I have a Craftsman snowblower, Model number 944.522444, serial number 082913M000067

I was told it was 2017 or so but cannot find out for sure.

I will try to attach pictures to this


----------



## Oneacer (Jan 3, 2011)

Why do you need an exact date. … you have your model number for parts.


----------



## myminpins (Jan 19, 2020)

I'm selling it and everyone wants to know how old it is. I didn't buy it new so wondered what year it was made. I found the manual online but no dates anywhere.


----------



## Tony P. (Jan 9, 2017)

An easy way to determine the approx. date is to use the copyright date on the manual. Your snowblower is from Canada (which you probably already know) but I have no information beyond that.


----------



## Tony P. (Jan 9, 2017)

BTW, Craftsman mowers use a first 6 digits regimen for mowers that may apply to snow blowers, as well. It's MMDDYY, which would mean August 29, 2013.


----------



## broo (Dec 23, 2017)

Tony P. said:


> BTW, Craftsman mowers use a first 6 digits regimen for mowers that may apply to snow blowers, as well. It's MMDDYY, which would mean August 29, 2013.

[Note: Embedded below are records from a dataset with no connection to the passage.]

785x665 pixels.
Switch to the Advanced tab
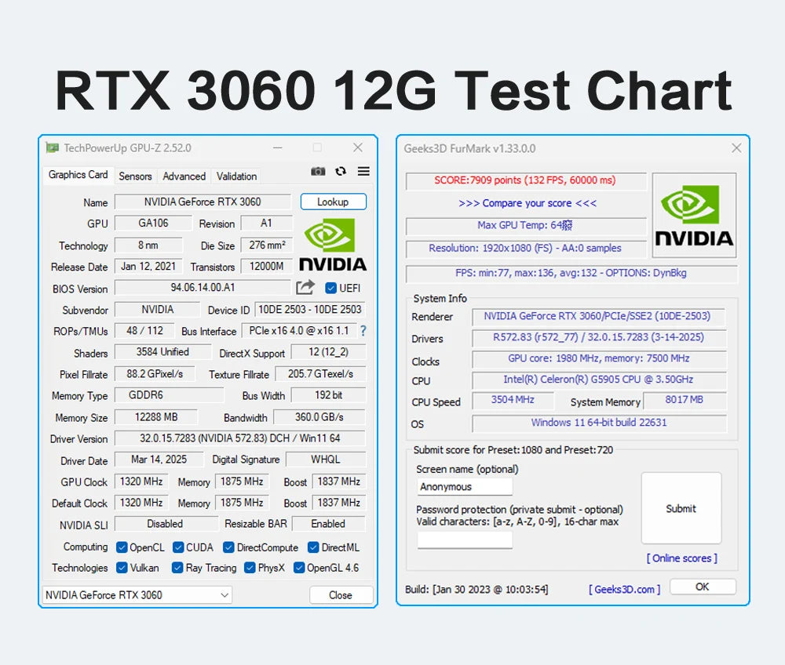coord(184,176)
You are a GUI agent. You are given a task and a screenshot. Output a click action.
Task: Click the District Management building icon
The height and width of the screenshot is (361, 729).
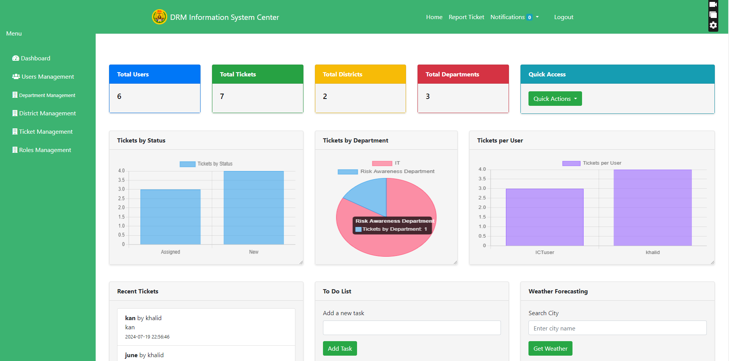(x=15, y=113)
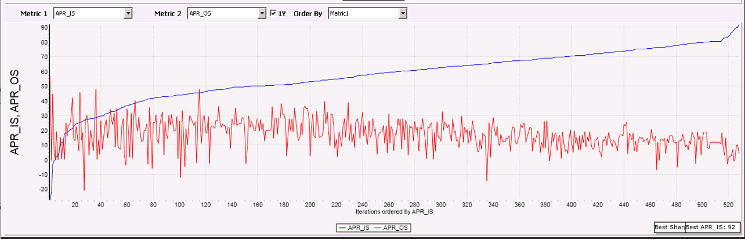
Task: Select the 300 tick on the x-axis
Action: point(441,205)
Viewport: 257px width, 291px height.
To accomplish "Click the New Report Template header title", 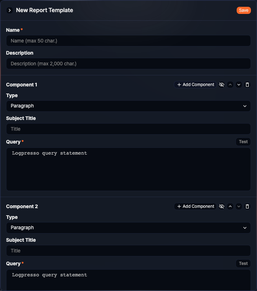I will click(x=44, y=10).
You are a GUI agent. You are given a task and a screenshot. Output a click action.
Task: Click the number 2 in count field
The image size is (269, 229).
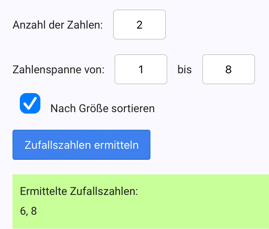[139, 25]
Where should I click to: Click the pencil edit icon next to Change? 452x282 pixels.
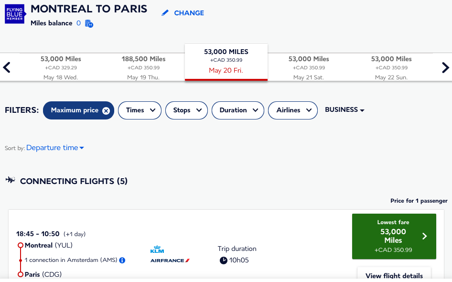(165, 13)
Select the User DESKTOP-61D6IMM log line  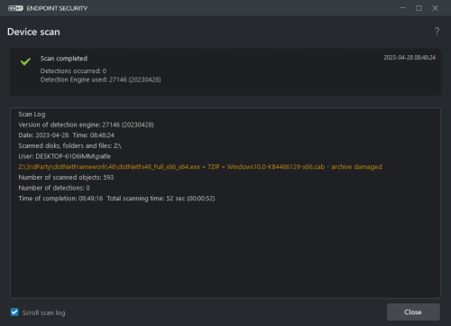pyautogui.click(x=65, y=156)
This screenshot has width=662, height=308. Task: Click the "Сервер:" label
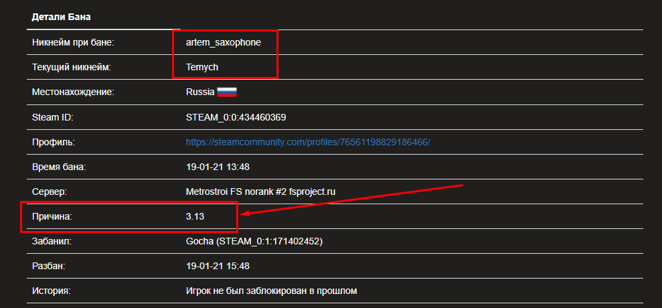[50, 191]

I don't think it applies to snowblowers, unless mine was made in the 74th month. Or maybe they setup this sequence some time after mine was built.


----------



## bobbylll (1 mo ago)

Age of snow blower: Serial number: last five digits month/day /year. Example 30107 : 3 month 01 day 07 year


----------



## Marty013 (Mar 14, 2014)

bobbylll said:


> Age of snow blower: Serial number: last five digits month/day /year. Example 30107 : 3 month 01 day 07 year


dies this even work with OLD stuff??

model C 459 528540 
serial 207814 

id be curious to know teh age of this machine myself.. ive looked on as many spots i could.. nothing comes up..









the engines been changed on mine.. the HSK60 is gone.. an HMSK100 resides.. so.. engine code dating roughly the blower is useless in my case.. i KNOW they previous owner changed the engine..


----------



## sscotsman (Dec 8, 2010)

Bobby replied to a 3 year old thread. The O.P is long gone.

Scot


----------